(Supplied information Opens)

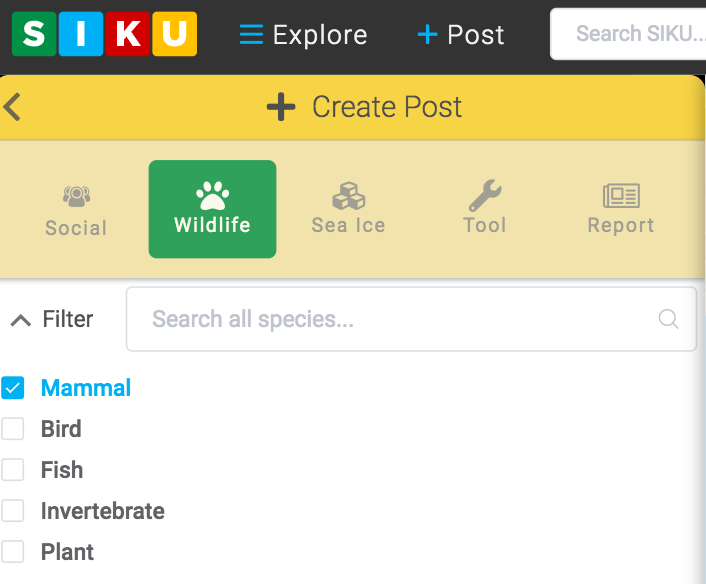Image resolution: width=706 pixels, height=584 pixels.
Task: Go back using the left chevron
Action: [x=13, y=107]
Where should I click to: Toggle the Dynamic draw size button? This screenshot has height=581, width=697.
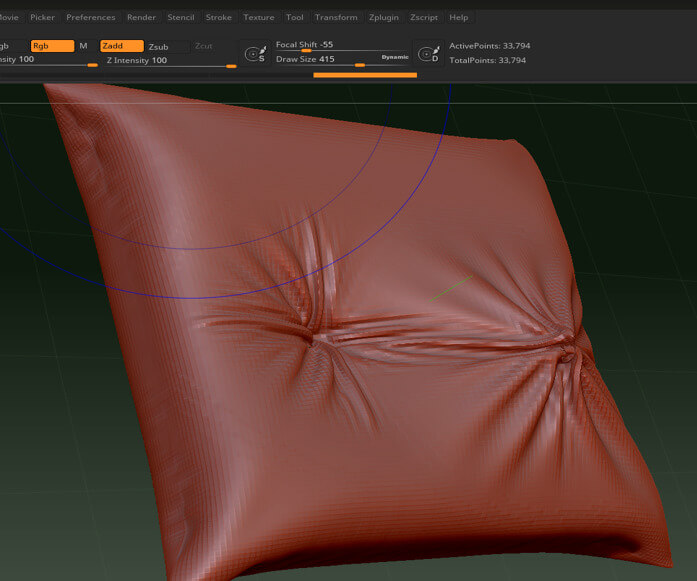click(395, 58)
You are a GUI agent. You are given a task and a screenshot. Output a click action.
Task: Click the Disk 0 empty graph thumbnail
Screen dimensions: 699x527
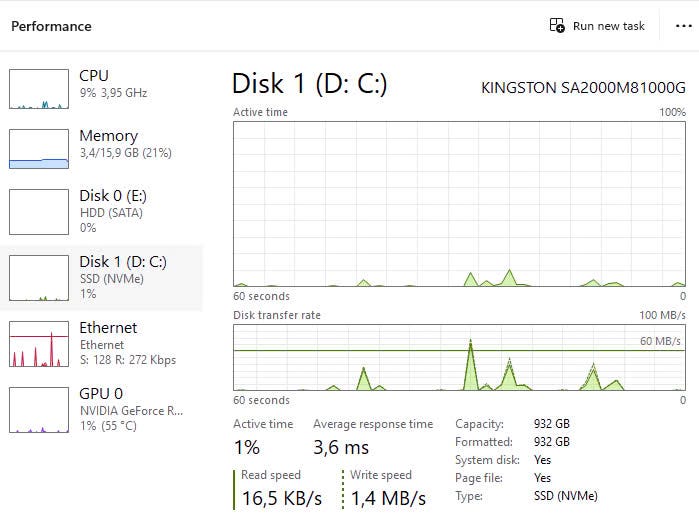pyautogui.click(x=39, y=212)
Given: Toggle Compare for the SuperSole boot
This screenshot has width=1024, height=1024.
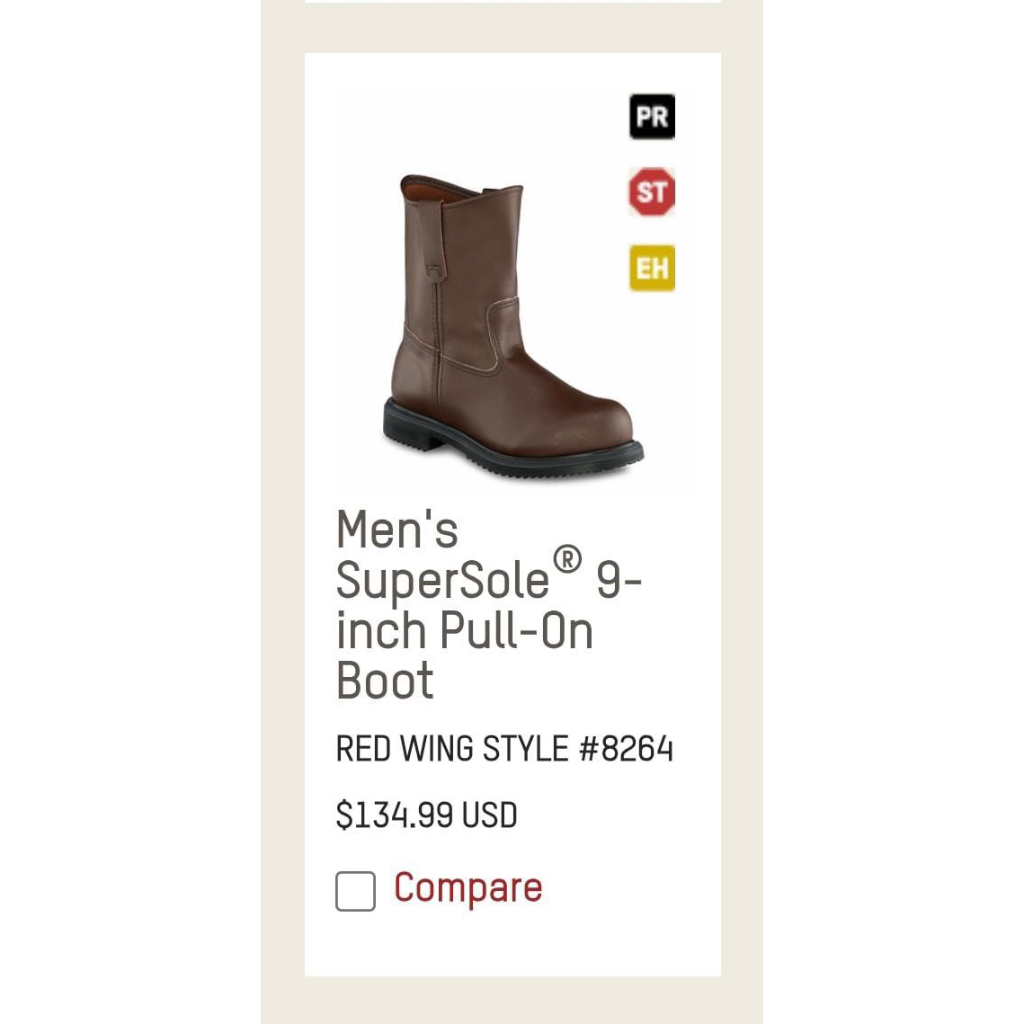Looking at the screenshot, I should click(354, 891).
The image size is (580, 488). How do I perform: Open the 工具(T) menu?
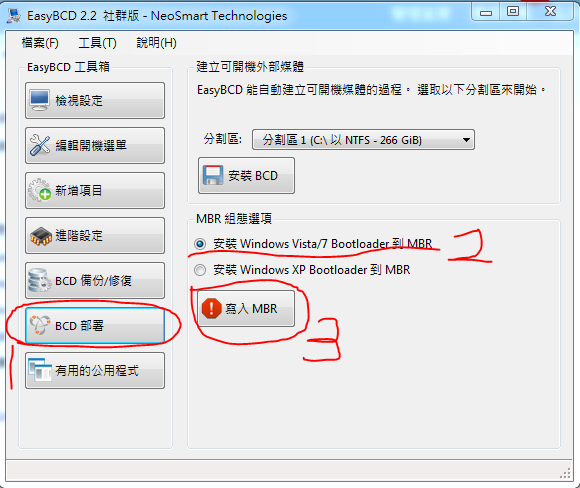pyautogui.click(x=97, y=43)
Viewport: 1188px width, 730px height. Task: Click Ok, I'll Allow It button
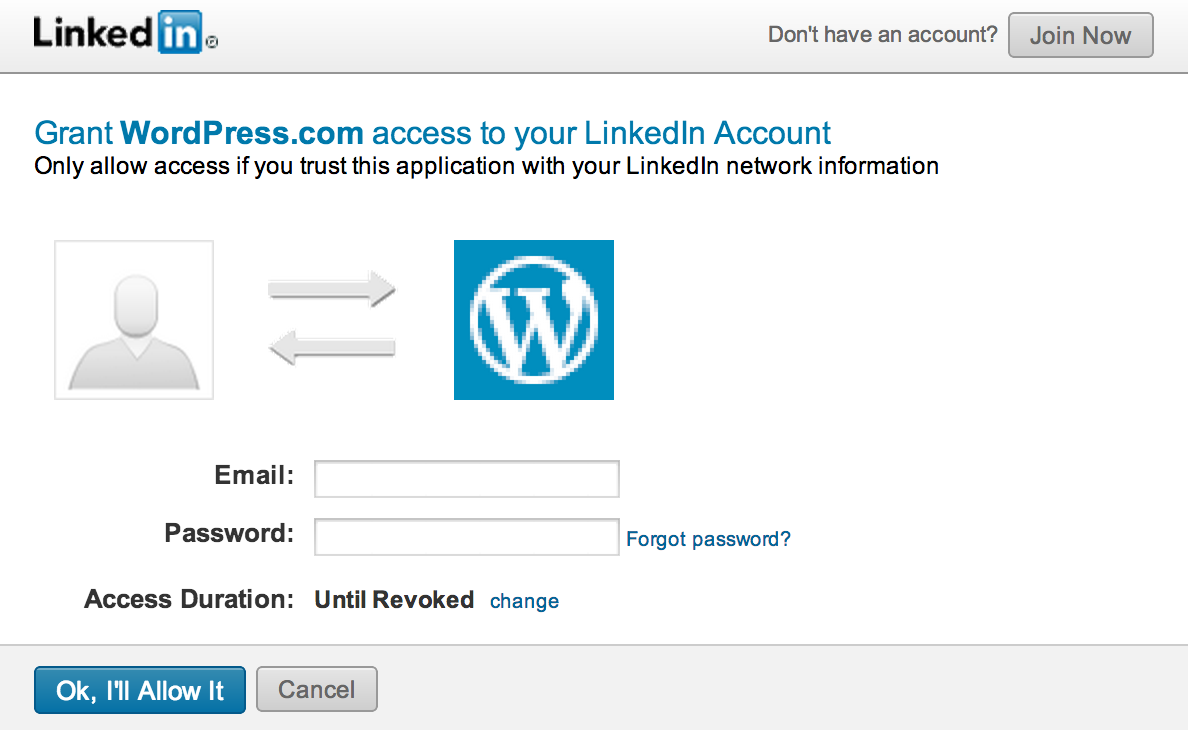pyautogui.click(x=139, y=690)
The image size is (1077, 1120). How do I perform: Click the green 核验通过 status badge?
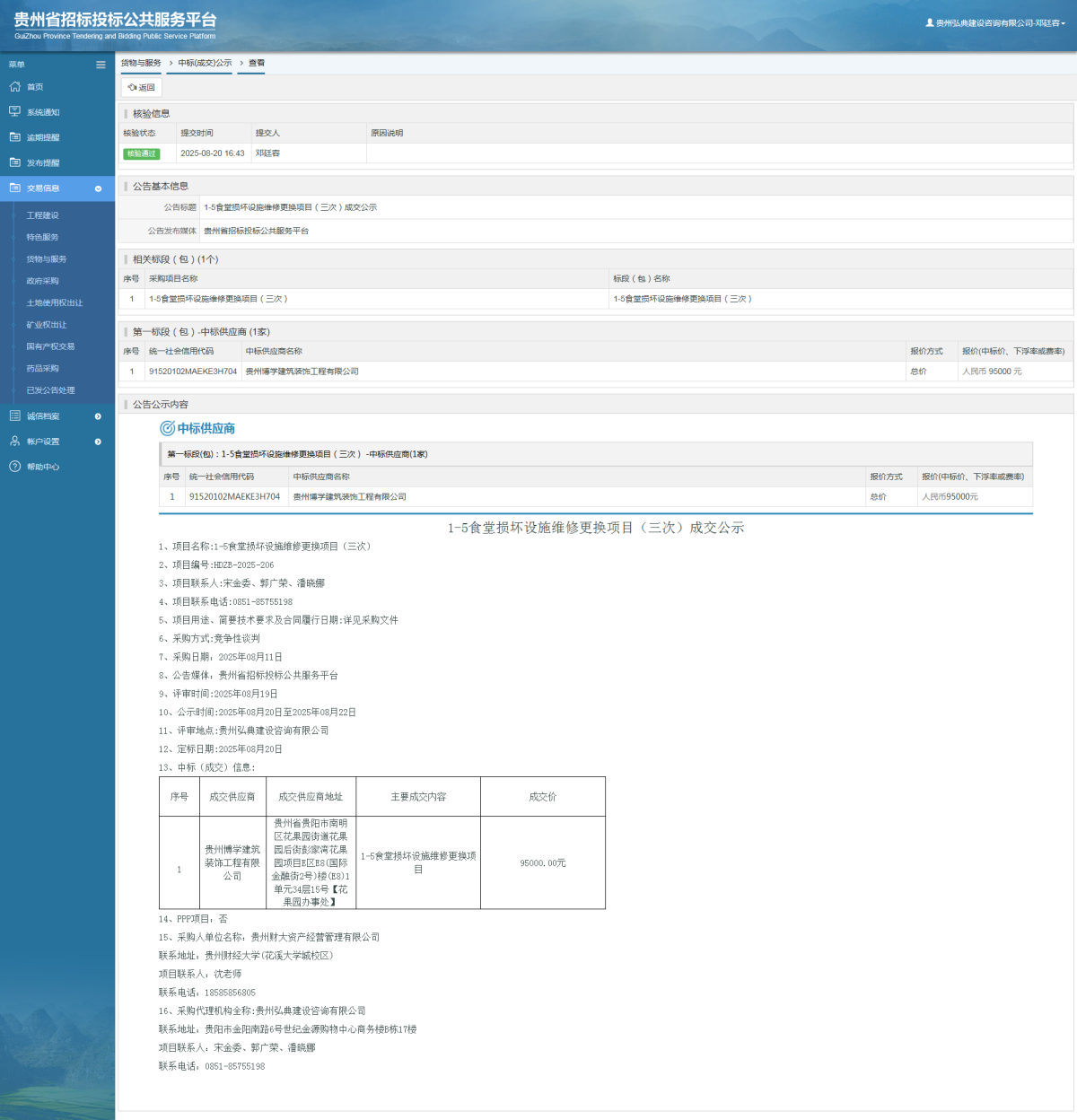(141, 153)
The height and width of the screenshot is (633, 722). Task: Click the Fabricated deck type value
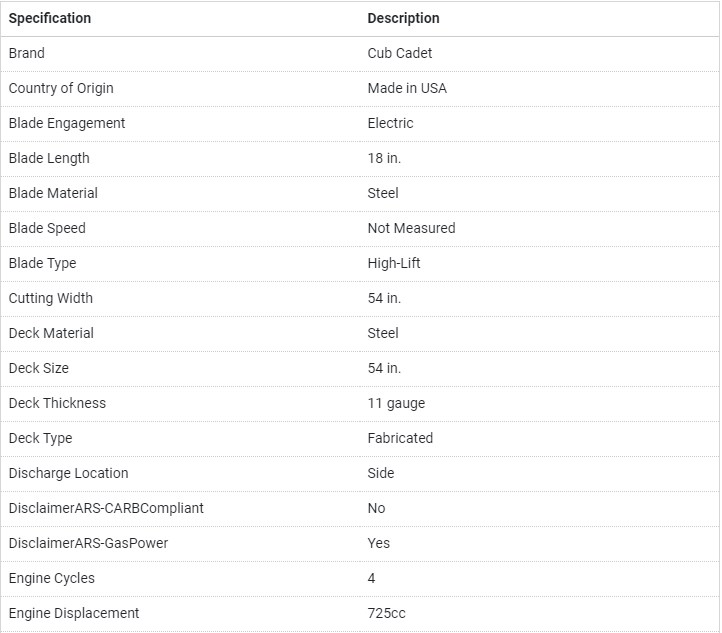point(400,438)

(Supplied information Closes)

Work instructions: Only the lines from the one containing "You are a GUI" through the last line of the data above, both included, belong in the reply, each restated exactly and without pictures.

Solution:
You are a GUI agent. You are given a task and a screenshot. Output a click action.
Task: Click the Disk 0 empty graph thumbnail
Screen dimensions: 699x527
pyautogui.click(x=39, y=212)
Given: Toggle Compare for the SuperSole boot
This screenshot has width=1024, height=1024.
Looking at the screenshot, I should click(354, 891).
The image size is (580, 488). How do I perform: Open the 工具(T) menu?
pyautogui.click(x=97, y=43)
Viewport: 1188px width, 730px height. Task: Click Ok, I'll Allow It button
pyautogui.click(x=139, y=690)
The image size is (1077, 1120). How do I perform: Click the green 核验通过 status badge?
(141, 153)
The height and width of the screenshot is (633, 722). Task: Click the Fabricated deck type value
point(400,438)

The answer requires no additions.